### DOCUMENT SECTION

Opinion
Misc. No. 496-008.
March 25, 1996.
Lawrence B. Lee, Savannah, GA, for U.S.
Alvin Grady Wells, Jr., Hinesville, GA, for A.G. Wells, Jr.
ORDER
I. BACKGROUND
Before the Court is the motion of the Internal Revenue Service (IRS) to enforce an IRS summons resisted by attorney A.G. Wells, Jr. According to IRS agent Kathleen Vaught, Wells and his wife failed to file federal income tax returns for 1990, 1991 and 1992. Upon being contacted by the IRS, Wells filed for those years but an IRS audit ensued. In June, 1995, Vaught subpoenaed records relating to Wells's trust account (also referenced as "escrow account") for the December 31, 1991 — January 31, 1993 time period. The IRS had been notified of a $64,000 cash deposit Wells had made into a Georgia bank. Wells attests that he had deposited the money on behalf of a client in connection with his client's 1992 real estate purchase. The subpoena was served upon both Wells and his wife.
The summons, in part, directed Wells to produce:
All bank statements, cancelled checks, deposit slips, check stubs, debit memos, and all other documents for all open and/or closed client escrow or trust accounts maintained by, under the control of and/or for which signature authority has been granted to A.G. Wells, Jr. and/or Marie Wells for the period December 31, 1991 through January 31, 1993.

######

### OBJECTIVES
1) In the court order, for which years did Wells and his wife fail to file federal income tax returns?
2) Repeat word for word the part of the court order from "Alvin Grady Wells, Jr., Hinesville, GA, for" up to and including "and his wife.".
3) Carry the court order forward from the point where it stops.
The listing isn't needed for any of this work.

### DATASET ENTRIES

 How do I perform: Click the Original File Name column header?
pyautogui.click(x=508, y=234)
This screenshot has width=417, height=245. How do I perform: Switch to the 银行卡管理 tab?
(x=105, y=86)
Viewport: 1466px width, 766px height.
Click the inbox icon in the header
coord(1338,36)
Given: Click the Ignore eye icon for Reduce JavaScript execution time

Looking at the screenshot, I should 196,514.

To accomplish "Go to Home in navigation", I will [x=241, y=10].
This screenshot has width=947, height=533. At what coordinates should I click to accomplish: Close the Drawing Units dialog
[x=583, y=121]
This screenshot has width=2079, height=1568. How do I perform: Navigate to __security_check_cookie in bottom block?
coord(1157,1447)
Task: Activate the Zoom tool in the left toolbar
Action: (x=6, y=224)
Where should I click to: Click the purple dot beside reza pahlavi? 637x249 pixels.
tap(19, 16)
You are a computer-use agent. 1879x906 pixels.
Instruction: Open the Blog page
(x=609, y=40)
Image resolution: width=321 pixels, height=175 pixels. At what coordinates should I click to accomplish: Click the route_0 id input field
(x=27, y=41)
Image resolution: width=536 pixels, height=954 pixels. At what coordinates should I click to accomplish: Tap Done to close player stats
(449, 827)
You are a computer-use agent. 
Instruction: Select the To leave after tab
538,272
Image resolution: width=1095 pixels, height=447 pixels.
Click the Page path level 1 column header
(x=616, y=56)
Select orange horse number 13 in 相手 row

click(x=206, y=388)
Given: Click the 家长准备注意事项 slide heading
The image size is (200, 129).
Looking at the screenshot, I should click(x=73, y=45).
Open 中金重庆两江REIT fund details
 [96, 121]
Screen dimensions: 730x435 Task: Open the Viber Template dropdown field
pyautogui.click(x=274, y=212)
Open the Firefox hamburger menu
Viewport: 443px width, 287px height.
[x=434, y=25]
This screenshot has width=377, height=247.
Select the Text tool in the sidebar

######

### SOLVED TASKS
1) 1990, 1991 and 1992.

2)
Alvin Grady Wells, Jr., Hinesville, GA, for A.G. Wells, Jr.
ORDER
I. BACKGROUND
Before the Court is the motion of the Internal Revenue Service (IRS) to enforce an IRS summons resisted by attorney A.G. Wells, Jr. According to IRS agent Kathleen Vaught, Wells and his wife failed to file federal income tax returns for 1990, 1991 and 1992. Upon being contacted by the IRS, Wells filed for those years but an IRS audit ensued. In June, 1995, Vaught subpoenaed records relating to Wells's trust account (also referenced as "escrow account") for the December 31, 1991 — January 31, 1993 time period. The IRS had been notified of a $64,000 cash deposit Wells had made into a Georgia bank. Wells attests that he had deposited the money on behalf of a client in connection with his client's 1992 real estate purchase. The subpoena was served upon both Wells and his wife.

3)
Petition Exh. A-1 at 2 ¶ 4.
In response, Wells turned over some records but not those of his trust account, which the IRS believes will provide more information about, inter alia, the $64,000 cash transaction. Appearing before this Court during a March 25, 1996 hearing, Wells insisted that he had nothing to hide, that he had notified his "$64,000 client" of the hearing (no one else appeared besides Wells and the Government), and that he simply wanted to uphold his duty to maintain the attorney-client privilege, though he also objected on the ground that the IRS should not be permitted to conduct a "general fishing expedition" into his trust accounts, violating the privacy interests of his other clients in the process.
The privilege Wells asserts arises from his client's 1992 real estate purchase. Wells provides little in the way of details about the purchase. He claims he "made an inquiry of the purchaser about the source of the funds and the purchaser gave an explanation which was plausible at that time." A.G. Wells Aff. at 1. Wells further attests that he distributed 100% of the funds to pay the purchase price of the real property. Id. at 2. The client, according to Wells, objects to disclosure of information about the transaction. Id.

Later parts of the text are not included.